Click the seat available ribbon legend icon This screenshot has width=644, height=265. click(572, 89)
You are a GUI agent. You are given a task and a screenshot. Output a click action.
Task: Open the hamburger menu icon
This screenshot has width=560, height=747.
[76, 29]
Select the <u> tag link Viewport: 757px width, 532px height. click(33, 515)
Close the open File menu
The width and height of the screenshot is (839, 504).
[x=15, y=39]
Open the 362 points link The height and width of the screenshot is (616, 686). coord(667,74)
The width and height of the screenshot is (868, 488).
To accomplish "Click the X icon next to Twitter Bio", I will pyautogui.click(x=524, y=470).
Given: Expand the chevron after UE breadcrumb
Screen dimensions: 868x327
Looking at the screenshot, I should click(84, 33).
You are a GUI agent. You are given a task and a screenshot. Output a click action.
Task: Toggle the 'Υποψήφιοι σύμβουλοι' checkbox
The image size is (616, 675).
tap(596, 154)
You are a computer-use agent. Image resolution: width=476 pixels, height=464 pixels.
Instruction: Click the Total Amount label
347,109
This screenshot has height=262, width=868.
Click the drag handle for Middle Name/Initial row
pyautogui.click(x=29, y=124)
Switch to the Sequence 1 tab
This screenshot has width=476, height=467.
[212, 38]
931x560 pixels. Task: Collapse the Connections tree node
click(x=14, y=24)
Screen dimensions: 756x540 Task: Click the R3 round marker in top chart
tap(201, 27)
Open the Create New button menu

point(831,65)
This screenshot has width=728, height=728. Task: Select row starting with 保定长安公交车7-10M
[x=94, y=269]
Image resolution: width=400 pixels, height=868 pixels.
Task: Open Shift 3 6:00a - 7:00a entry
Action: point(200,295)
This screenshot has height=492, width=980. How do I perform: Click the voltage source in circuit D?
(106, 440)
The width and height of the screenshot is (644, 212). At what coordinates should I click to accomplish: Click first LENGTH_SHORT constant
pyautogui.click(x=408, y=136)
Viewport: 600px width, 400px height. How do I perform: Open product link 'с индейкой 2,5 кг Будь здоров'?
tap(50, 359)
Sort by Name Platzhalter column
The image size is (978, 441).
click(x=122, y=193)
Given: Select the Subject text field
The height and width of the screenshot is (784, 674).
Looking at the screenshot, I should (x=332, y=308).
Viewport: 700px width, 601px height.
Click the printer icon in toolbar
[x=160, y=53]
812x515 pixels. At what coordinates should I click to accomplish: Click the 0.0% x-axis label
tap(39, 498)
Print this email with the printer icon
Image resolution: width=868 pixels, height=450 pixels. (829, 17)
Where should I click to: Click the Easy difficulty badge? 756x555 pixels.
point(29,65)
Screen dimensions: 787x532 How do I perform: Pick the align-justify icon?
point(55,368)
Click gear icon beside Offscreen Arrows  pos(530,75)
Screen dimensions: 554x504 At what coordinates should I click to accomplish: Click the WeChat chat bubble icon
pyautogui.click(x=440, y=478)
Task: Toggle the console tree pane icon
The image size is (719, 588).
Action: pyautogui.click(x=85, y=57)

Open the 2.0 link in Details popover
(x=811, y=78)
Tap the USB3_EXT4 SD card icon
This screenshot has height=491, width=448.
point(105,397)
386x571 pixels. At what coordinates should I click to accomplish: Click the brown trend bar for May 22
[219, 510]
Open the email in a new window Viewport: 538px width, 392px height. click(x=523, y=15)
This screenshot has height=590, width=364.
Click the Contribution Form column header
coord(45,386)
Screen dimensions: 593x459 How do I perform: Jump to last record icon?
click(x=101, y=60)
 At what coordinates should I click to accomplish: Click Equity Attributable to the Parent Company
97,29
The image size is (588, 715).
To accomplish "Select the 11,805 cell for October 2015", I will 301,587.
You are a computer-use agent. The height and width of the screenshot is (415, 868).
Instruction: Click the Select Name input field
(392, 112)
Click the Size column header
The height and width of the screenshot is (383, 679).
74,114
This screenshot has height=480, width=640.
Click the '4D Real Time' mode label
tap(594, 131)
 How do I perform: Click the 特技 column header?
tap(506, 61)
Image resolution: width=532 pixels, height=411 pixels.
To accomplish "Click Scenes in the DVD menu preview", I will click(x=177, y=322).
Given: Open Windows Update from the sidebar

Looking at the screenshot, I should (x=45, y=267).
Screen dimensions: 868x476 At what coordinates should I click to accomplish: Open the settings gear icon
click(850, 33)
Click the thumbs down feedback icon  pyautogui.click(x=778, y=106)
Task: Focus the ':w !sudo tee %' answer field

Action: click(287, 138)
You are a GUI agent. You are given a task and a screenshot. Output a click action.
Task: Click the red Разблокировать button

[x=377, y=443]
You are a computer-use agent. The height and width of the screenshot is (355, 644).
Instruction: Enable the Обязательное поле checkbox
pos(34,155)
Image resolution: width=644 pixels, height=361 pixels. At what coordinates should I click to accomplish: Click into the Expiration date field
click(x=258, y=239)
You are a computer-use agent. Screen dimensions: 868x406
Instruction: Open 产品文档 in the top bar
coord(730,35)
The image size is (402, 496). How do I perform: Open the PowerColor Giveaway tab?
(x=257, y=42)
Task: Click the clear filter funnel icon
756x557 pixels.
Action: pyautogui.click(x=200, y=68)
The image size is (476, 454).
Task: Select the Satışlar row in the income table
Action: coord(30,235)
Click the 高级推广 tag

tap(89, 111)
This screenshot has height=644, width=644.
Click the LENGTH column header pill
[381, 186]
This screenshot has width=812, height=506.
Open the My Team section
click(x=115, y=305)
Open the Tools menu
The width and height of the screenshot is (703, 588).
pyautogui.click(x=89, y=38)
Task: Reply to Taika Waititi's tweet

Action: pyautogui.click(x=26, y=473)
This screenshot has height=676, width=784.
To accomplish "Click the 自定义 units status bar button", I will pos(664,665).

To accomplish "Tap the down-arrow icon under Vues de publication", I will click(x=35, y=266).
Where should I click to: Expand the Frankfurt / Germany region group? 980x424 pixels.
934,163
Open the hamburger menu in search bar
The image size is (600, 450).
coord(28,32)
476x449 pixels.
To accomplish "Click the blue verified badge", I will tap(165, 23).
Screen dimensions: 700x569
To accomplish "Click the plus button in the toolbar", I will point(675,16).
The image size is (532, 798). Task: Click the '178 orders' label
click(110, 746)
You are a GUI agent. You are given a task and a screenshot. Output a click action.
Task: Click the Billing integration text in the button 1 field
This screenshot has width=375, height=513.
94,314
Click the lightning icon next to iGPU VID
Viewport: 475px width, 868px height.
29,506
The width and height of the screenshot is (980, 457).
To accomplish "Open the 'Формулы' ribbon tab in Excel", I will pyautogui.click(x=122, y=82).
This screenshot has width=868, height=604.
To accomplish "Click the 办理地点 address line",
* * * * * * * * *
-- What is being asked --
Copy the records above exactly, beginning at the line that contains "Screen dimensions: 868x476" and stopping after the line that contains "is (355, 644).".

-- Task output --
Screen dimensions: 868x476 At what coordinates should I click to accomplish: Open the settings gear icon
click(850, 33)
Click the thumbs down feedback icon  pyautogui.click(x=778, y=106)
Task: Focus the ':w !sudo tee %' answer field

Action: click(287, 138)
You are a GUI agent. You are given a task and a screenshot. Output a click action.
Task: Click the red Разблокировать button

[x=377, y=443]
You are a computer-use agent. The height and width of the screenshot is (355, 644).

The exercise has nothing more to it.